“Stand up! What do you mean by speaking to me sitting down?” cried Erebus in her most imperative tone.

The keeper stood up with uncommon quickness and a sudden sheepish air: “’E was poachin’,” he said sulkily.

“He was not! A little boy like that!” cried Erebus scornfully.

“Anyways, ’e was aidin’ an’ abettin’, an’ I’ve brought ’im to Mr. D’Arcy Rosynimer an’ it’s for ’im to say,” said the keeper stubbornly.

There came a faint click from the beautiful lips of Erebus, the gentle click by which the Twins called each other to attention. At the sound Wiggins, his face faintly flushed with hope, braced himself. Erebus measured the distance with the eye of an expert, just as there came into the farther end of the hall that large, flabby, pudding-faced young Pomeranian Briton, Mr.
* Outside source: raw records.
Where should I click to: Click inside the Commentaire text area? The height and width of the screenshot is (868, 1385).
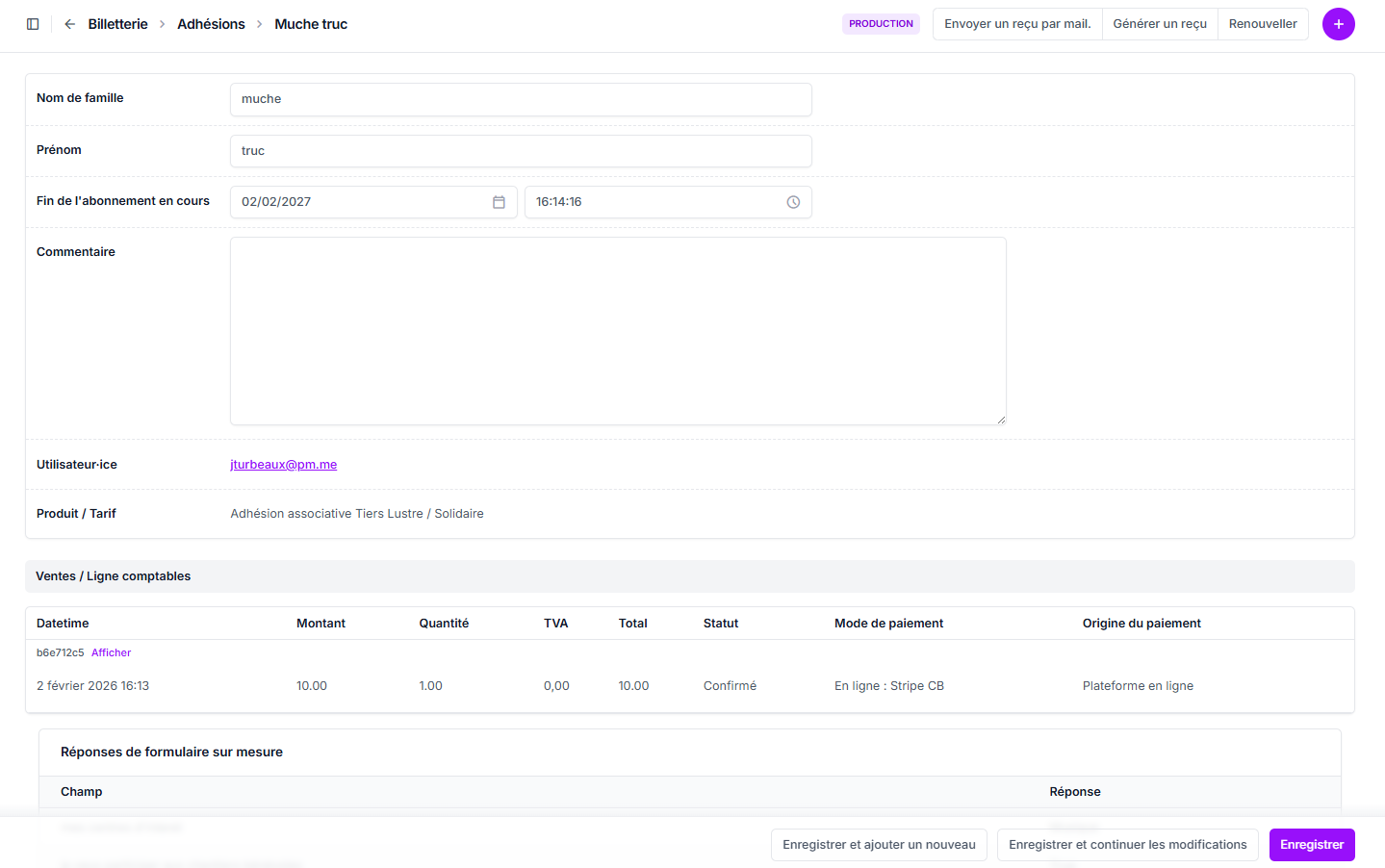click(618, 330)
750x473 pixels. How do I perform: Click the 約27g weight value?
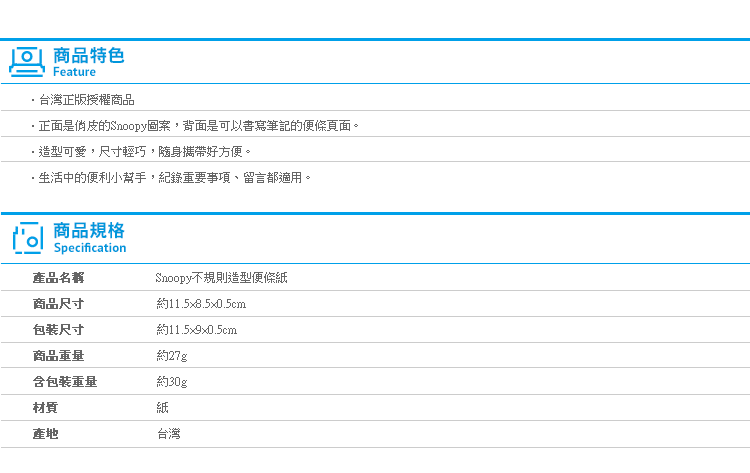172,356
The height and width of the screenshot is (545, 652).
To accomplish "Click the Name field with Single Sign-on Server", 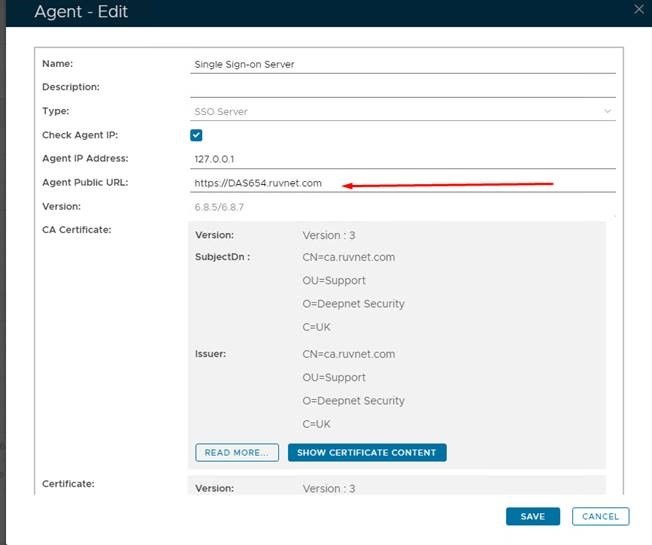I will pyautogui.click(x=402, y=64).

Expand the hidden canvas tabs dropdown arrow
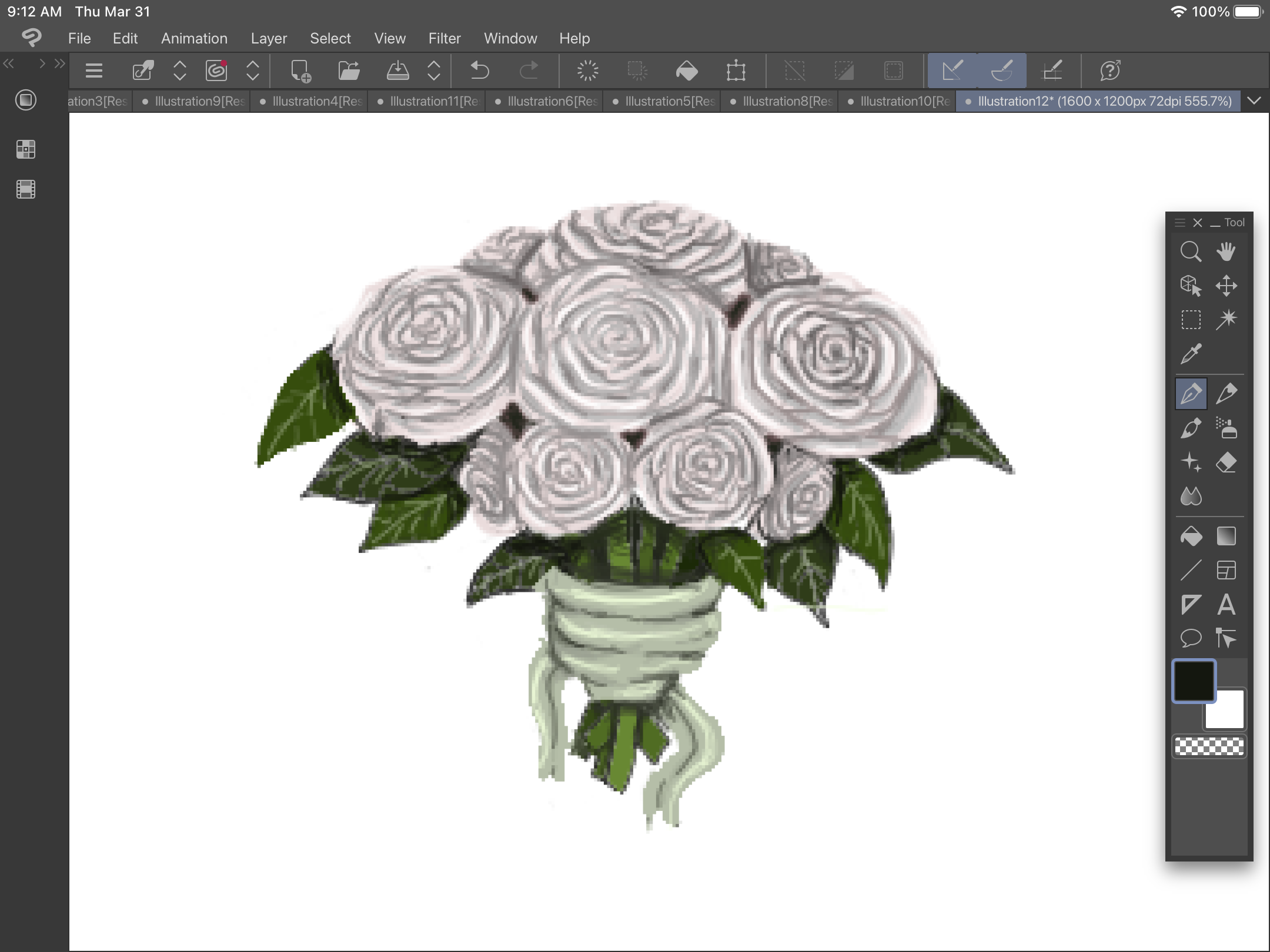click(1254, 101)
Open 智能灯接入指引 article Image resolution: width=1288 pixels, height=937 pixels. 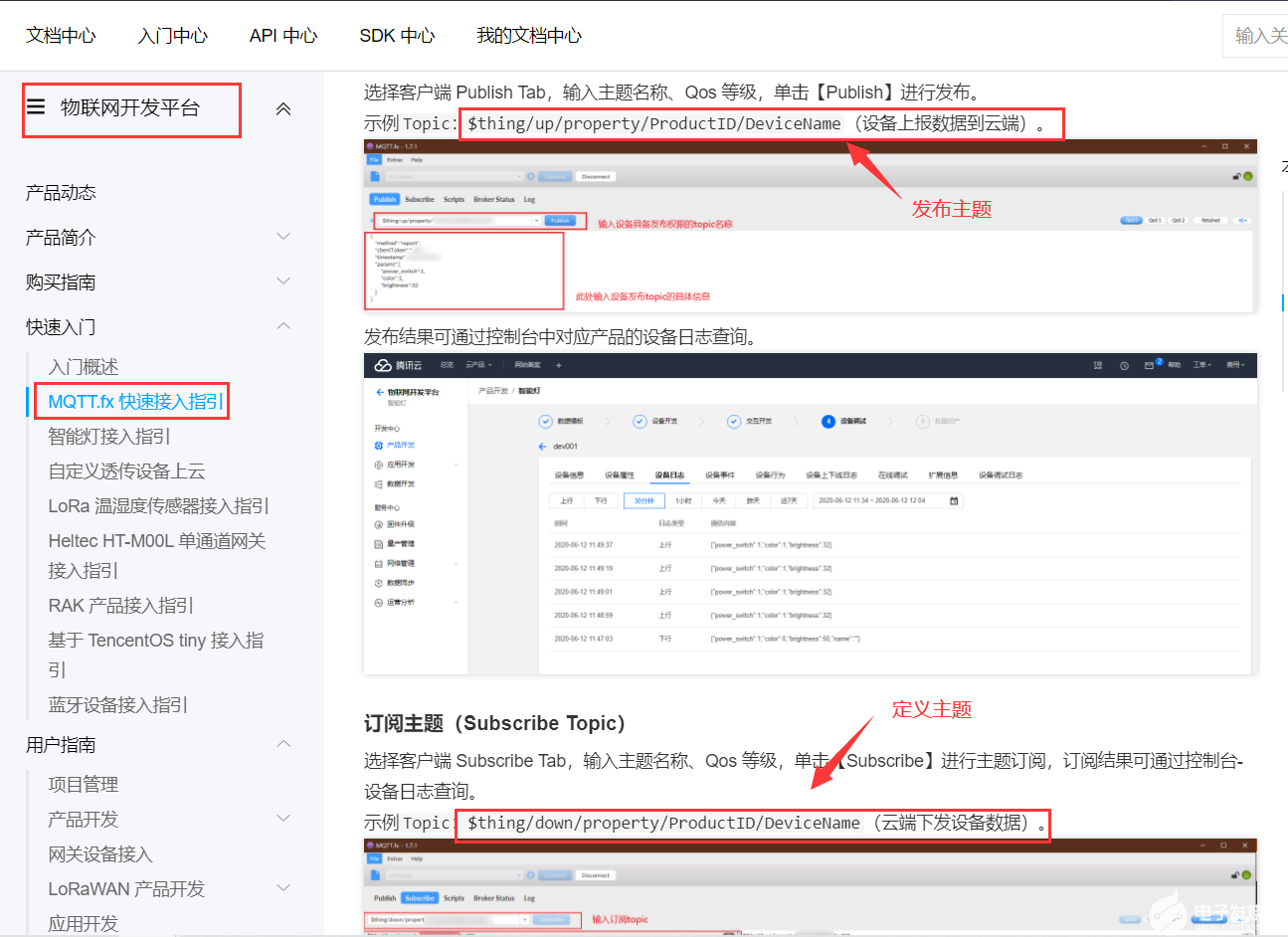pyautogui.click(x=109, y=437)
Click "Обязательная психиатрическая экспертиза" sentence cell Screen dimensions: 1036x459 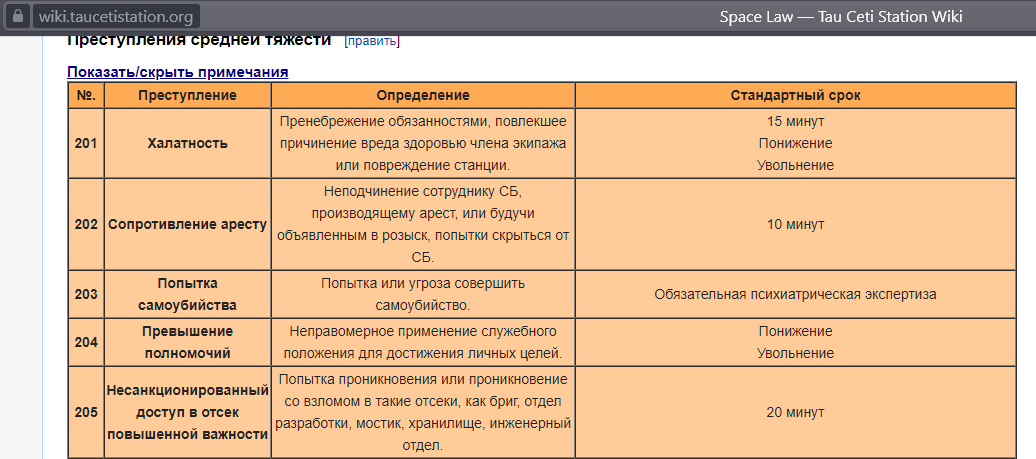point(795,294)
D’Arcy Rosenheimer.

“Where’s the boacher?” he roared in an eager, angry voice, reverting in his emotion to the ancestral “b.”

As the keeper turned to him Erebus sprang to the door and threw it wide.

“Bolt, Wiggins!” she cried.

Wiggins bolted for the door; the keeper grabbed at him and missed; the footman grabbed, and grabbed the interposing Erebus. She slammed the door behind the vanished Wiggins.

Mr. D’Arcy Rosenheimer dashed heavily down the hall with a thick howl. Erebus set her back against the door. He caught her by the left arm to sling her out of the way. It was a silly arm to choose, for she caught him a slap on his truly Pomeranian expanse of cheek with the full swing of her right, a slap that rang through the great hall like the crack of a whip-lash. Mr. D’Arcy Rosenheimer was large but tender. He howled again, and thumped at Erebus with big flabby fists. She caught the first blow on an uncommonly acute elbow. The second never fell, for the footman caught him by the collar and swung him round.